Y/Y Change In Credit Card And Other Revolving Consumer Debt, 2012-2022

For want of doubt, here is the trend of interest rates on credit card debt. The slight elevation during the past few  months barely gets rates back to the level of the 1990s, a period when the CPI was rising at just 2-3% per annum.

In a word, 5% on the Fed funds rate doesn’t cut the anti-inflationary mustard in the current environment. It will take a “rate shock” far higher than currently expected by the Wall Street permabulls and perennial whiners to curtail the inflationary tides that are now assaulting the US economy.

So as one typical Wall Street economist inadvertently averred this AM while pleading for mercy from the Fed at tomorrow’s meeting.

They have to think about calibration at this meeting. You’re trying to cool down an economy, not throw it into a deep freeze,” said Diane Swonk, chief economist at KPMG.

Well, whether they intend it or not, the “deep freeze” is necessarily exactly where the Fed is taking the inflation-bloated US economy.

Interest Rates On Credit Card Debt, 1994-2022

Another factor which is compounding the Fed’s anti-inflation challenge is the artificial build-up of “savings” during the Covid Lockdowns and resulting stimmy bacchanalia. By estimates of Fed staff, that build-up peaked at about $2.25 trillion during Q3 2021, but has since then been only moderately reduced to about $1.70 trillion. This means that there is still considerable spending power in reserve that has never before been present during a tightening cycle.

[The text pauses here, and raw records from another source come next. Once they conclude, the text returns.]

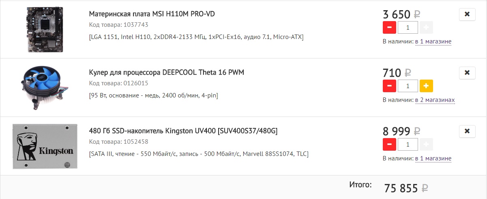Click quantity field for Kingston SSD
The height and width of the screenshot is (199, 487).
click(x=408, y=145)
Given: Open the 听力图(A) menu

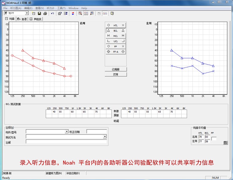Looking at the screenshot, I should (16, 8).
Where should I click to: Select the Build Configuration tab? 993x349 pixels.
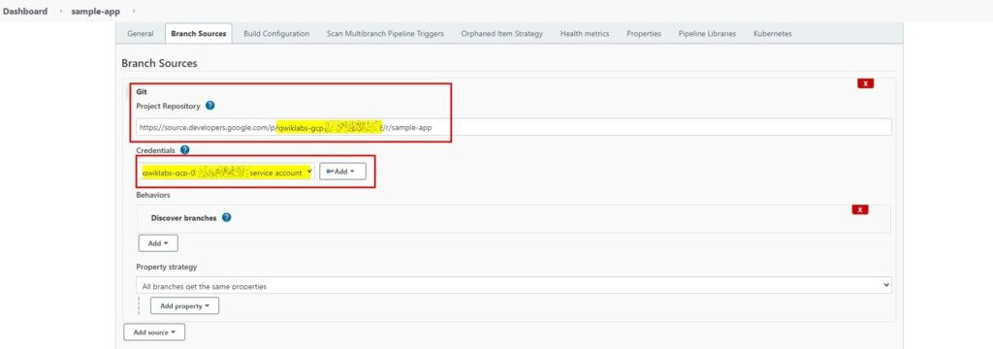click(x=276, y=34)
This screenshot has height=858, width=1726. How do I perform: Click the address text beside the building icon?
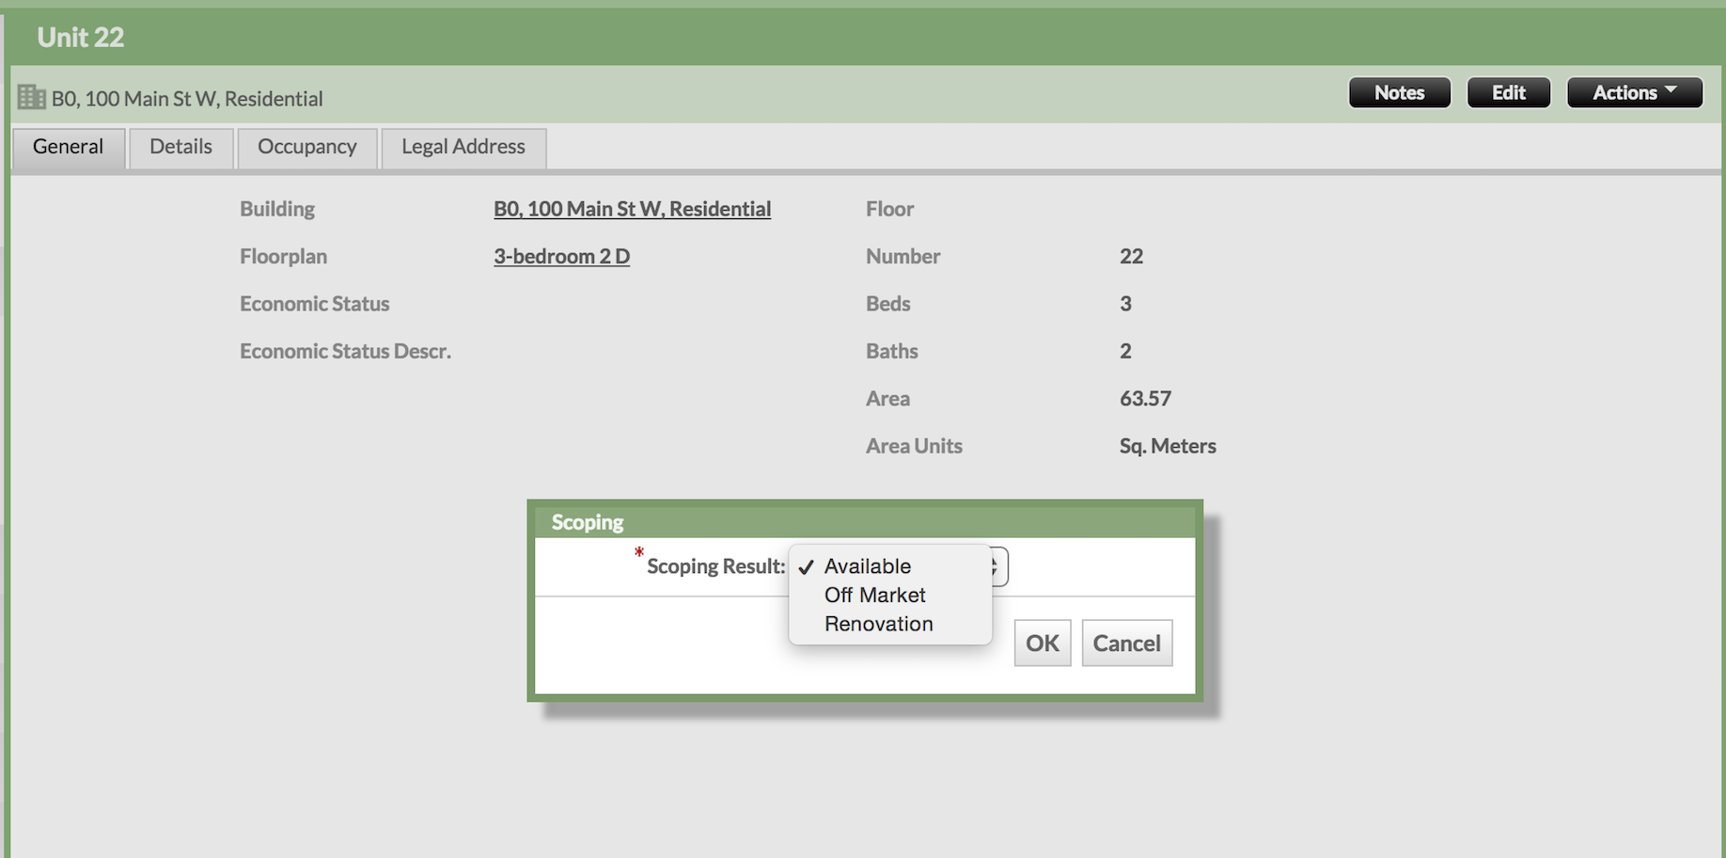click(187, 99)
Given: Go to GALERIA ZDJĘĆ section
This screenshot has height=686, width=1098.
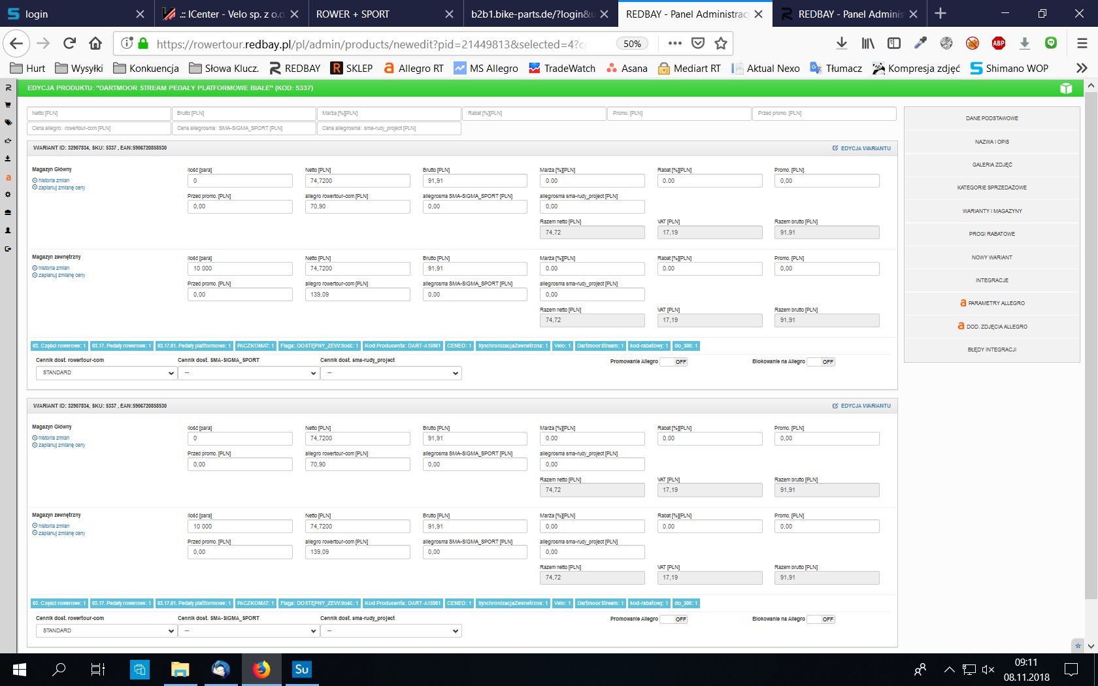Looking at the screenshot, I should 991,165.
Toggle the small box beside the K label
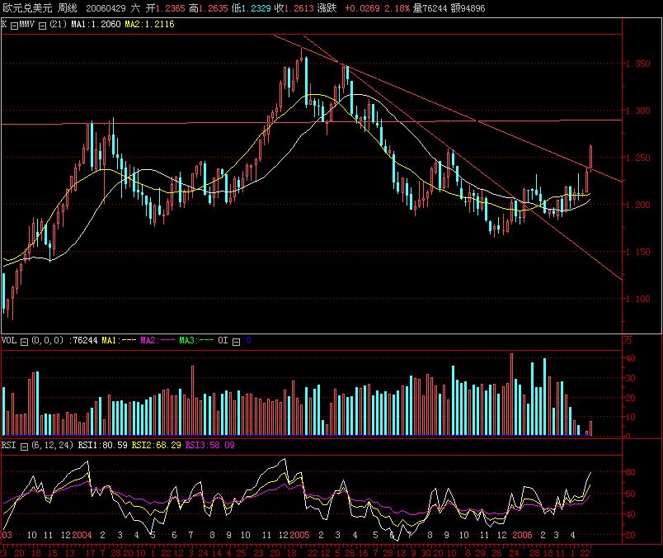This screenshot has width=663, height=558. (x=15, y=27)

Moreover, upwards of half of that excess is held by the top quartile of households (green part of the bars), which households are likely to be the last segment to be impacted by the Fed’s interest raising campaign.

To be sure, the estimated build-up shown below should never have happened in the first place. As we now know, there was never any justification for the Lockdowns, which resulted in sharply reduced spending for services, or the  subsequent massive stimmies, which in part ended up in household bank accounts.

But those Washington-fostered distortions did happen, and have made the Fed’s inflation-fighting job all the more difficult.

In any event, when inflation gets embedded in expectations history shows that it stubbornly persists. As shown in the chart below, even after Paul Volcker brought the hammer down on the inflationary tides of that era, and brought inflation readings back to 2.0% (black line) by 1986, medium term consumer inflation expectations (red bars) remained far above actual levels for many years.

At the end of the day, we think excess credit build-up and depreciation of the money stock is what causes inflation on a worldwide basis, not “expectations” as revealed in highly flawed surveys. But the fact is, the Fed heads are hard core believers in expectations models, and will therefore not easily give-up the fight.

Stated differently, there is a lot of history that the Keynesian money-printers who occupy the Eccles Building blithely ignore. But, crucially, for  purposes of divining where this ship of fools is headed next, the chart below is one bit of history that can’t be ignored,

So the question recurs as to whether Fed policy will lead to serious broken financial furniture in the months and quarters ahead.